YOUR GOAL: Below are the entries; give again exactly the lines from the one mentioning "This screenshot has width=2576, height=1288." through the one mentioning "Given: Expand the components folder", inclusive.

DATA SHOWN:
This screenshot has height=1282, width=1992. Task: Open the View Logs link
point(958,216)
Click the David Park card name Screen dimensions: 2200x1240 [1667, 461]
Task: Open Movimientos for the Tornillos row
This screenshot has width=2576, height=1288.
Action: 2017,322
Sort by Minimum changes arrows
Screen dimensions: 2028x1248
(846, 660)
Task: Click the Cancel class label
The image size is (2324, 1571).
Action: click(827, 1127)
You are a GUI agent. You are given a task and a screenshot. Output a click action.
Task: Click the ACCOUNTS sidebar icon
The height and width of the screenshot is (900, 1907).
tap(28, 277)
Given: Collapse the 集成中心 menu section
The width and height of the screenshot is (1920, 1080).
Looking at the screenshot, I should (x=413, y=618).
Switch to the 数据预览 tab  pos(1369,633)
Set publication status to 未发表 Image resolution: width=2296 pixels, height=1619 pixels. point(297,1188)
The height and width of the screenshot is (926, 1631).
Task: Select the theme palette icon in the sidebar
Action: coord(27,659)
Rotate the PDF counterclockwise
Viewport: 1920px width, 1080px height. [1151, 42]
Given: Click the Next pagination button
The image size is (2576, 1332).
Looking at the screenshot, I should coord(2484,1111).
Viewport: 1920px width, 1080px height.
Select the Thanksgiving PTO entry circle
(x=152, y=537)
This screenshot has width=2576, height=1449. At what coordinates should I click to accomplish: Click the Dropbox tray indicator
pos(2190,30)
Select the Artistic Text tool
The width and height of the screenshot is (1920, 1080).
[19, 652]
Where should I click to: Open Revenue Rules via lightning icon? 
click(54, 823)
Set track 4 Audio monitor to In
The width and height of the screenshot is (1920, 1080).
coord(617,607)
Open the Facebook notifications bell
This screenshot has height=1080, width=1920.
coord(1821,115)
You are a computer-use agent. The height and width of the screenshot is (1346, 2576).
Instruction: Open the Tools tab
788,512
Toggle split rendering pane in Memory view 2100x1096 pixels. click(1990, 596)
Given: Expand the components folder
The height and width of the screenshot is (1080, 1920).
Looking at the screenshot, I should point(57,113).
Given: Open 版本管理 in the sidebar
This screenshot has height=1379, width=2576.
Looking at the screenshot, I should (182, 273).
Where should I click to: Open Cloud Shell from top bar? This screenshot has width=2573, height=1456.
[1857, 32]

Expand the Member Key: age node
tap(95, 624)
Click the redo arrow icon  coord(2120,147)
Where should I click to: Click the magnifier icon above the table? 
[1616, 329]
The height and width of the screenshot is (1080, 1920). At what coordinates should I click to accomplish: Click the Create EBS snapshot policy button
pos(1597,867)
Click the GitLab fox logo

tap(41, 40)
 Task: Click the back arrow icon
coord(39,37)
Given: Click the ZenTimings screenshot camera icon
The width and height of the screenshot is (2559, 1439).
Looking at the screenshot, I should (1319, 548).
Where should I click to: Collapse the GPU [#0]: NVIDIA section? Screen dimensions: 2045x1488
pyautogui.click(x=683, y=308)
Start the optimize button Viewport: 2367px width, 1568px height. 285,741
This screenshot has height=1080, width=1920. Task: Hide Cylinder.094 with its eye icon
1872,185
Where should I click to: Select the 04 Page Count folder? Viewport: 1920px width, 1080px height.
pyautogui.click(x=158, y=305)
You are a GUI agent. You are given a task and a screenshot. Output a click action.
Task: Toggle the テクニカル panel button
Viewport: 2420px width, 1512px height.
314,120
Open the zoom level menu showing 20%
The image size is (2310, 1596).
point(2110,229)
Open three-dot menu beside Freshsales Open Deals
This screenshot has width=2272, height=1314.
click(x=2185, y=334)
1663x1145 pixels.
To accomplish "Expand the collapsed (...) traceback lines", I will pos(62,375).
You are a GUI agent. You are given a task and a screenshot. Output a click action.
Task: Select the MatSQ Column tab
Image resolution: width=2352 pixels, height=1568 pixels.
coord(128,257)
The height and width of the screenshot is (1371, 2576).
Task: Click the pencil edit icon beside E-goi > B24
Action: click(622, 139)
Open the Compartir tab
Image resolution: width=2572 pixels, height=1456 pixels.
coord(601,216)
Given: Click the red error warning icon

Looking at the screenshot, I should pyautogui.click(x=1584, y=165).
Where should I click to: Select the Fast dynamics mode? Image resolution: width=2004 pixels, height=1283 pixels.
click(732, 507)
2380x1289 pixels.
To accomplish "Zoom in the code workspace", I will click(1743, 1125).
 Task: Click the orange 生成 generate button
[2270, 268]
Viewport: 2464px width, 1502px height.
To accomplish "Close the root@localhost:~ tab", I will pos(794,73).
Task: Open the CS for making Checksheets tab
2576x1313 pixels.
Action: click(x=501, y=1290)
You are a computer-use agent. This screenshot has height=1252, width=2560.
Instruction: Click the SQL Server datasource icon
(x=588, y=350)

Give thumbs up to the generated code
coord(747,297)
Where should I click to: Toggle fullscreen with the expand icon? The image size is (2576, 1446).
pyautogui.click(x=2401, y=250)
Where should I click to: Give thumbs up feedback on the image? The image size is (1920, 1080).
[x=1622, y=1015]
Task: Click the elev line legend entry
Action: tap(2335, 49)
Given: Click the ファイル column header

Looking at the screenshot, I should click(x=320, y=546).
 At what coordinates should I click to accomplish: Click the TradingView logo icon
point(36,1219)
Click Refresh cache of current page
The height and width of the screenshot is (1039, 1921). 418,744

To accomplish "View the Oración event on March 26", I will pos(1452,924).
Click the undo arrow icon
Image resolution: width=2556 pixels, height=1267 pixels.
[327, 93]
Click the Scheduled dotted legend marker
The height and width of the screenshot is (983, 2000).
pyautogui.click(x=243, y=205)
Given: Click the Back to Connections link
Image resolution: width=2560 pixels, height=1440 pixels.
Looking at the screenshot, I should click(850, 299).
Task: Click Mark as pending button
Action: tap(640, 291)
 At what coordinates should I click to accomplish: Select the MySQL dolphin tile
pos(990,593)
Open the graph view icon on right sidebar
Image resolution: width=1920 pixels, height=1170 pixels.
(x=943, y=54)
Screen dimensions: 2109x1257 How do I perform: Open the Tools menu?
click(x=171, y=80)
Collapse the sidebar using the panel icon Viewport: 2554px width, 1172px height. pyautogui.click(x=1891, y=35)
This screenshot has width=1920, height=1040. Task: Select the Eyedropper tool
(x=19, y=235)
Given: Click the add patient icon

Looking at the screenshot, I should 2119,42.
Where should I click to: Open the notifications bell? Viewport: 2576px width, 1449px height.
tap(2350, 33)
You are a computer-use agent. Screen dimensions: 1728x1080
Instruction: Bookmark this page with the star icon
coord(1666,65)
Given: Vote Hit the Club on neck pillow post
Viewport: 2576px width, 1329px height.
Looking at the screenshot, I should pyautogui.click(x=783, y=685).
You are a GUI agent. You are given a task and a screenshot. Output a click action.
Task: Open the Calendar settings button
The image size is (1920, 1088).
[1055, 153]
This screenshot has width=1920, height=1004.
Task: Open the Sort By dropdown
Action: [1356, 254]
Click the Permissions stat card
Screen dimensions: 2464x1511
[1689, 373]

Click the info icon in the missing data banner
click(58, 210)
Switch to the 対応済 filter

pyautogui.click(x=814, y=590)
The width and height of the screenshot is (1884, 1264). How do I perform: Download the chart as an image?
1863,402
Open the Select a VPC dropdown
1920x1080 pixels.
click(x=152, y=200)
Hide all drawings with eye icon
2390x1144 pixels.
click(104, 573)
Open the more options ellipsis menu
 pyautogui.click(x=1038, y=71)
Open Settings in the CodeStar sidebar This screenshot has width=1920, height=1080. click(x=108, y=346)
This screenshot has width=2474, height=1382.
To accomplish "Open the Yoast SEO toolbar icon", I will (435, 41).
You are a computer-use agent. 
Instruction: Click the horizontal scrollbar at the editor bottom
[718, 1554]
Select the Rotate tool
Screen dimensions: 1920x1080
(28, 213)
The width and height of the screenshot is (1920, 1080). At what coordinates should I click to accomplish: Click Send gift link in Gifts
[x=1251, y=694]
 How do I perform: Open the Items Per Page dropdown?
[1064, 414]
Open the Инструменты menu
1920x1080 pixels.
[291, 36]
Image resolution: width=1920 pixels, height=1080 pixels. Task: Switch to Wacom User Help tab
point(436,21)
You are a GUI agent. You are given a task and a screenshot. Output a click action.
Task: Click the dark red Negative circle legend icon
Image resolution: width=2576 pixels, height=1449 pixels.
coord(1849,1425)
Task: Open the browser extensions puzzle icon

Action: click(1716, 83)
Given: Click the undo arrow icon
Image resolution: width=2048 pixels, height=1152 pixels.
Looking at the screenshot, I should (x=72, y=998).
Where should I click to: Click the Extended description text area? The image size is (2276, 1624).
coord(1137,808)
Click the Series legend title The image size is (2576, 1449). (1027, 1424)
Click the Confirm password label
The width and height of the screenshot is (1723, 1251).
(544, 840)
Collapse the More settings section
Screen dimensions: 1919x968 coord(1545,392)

ANSWER TO THE PROBLEM:
This screenshot has width=2576, height=1288.
Action: 2017,322
Sort by Minimum changes arrows
Screen dimensions: 2028x1248
(846, 660)
Task: Click the Cancel class label
The image size is (2324, 1571).
Action: click(827, 1127)
You are a GUI agent. You are given a task and a screenshot. Output a click action.
Task: Click the ACCOUNTS sidebar icon
The height and width of the screenshot is (900, 1907).
tap(28, 277)
Given: Collapse the 集成中心 menu section
The width and height of the screenshot is (1920, 1080).
Looking at the screenshot, I should (x=413, y=618).
Switch to the 数据预览 tab  pos(1369,633)
Set publication status to 未发表 Image resolution: width=2296 pixels, height=1619 pixels. point(297,1188)
The height and width of the screenshot is (926, 1631).
Task: Select the theme palette icon in the sidebar
Action: coord(27,659)
Rotate the PDF counterclockwise
Viewport: 1920px width, 1080px height. [1151, 42]
Given: Click the Next pagination button
The image size is (2576, 1332).
Looking at the screenshot, I should coord(2484,1111).
Viewport: 1920px width, 1080px height.
Select the Thanksgiving PTO entry circle
(x=152, y=537)
This screenshot has width=2576, height=1449. At what coordinates should I click to accomplish: Click the Dropbox tray indicator
pos(2190,30)
Select the Artistic Text tool
The width and height of the screenshot is (1920, 1080).
[19, 652]
Where should I click to: Open Revenue Rules via lightning icon? 
click(54, 823)
Set track 4 Audio monitor to In
The width and height of the screenshot is (1920, 1080).
coord(617,607)
Open the Facebook notifications bell
This screenshot has height=1080, width=1920.
coord(1821,115)
You are a computer-use agent. The height and width of the screenshot is (1346, 2576).
Instruction: Open the Tools tab
788,512
Toggle split rendering pane in Memory view 2100x1096 pixels. click(1990, 596)
Given: Expand the components folder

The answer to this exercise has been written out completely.